What is being asked: Print the lines below exactly, beginning with the one that contains "You are a GUI" and stopping after the last line.

Available data: Begin

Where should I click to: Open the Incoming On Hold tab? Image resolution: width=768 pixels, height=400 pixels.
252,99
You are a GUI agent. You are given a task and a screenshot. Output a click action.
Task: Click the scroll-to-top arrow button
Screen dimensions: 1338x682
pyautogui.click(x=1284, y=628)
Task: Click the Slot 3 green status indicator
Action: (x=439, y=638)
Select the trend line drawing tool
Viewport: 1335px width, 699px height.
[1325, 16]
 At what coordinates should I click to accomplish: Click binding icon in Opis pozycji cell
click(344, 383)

Available data: End

Solution to the exercise:
You are a GUI agent. You are given a task and a screenshot. Output a click action.
Task: Click the scroll-to-top arrow button
Screen dimensions: 1338x682
pyautogui.click(x=1284, y=628)
Task: Click the Slot 3 green status indicator
Action: (x=439, y=638)
Select the trend line drawing tool
Viewport: 1335px width, 699px height.
[1325, 16]
 At what coordinates should I click to accomplish: Click binding icon in Opis pozycji cell
click(344, 383)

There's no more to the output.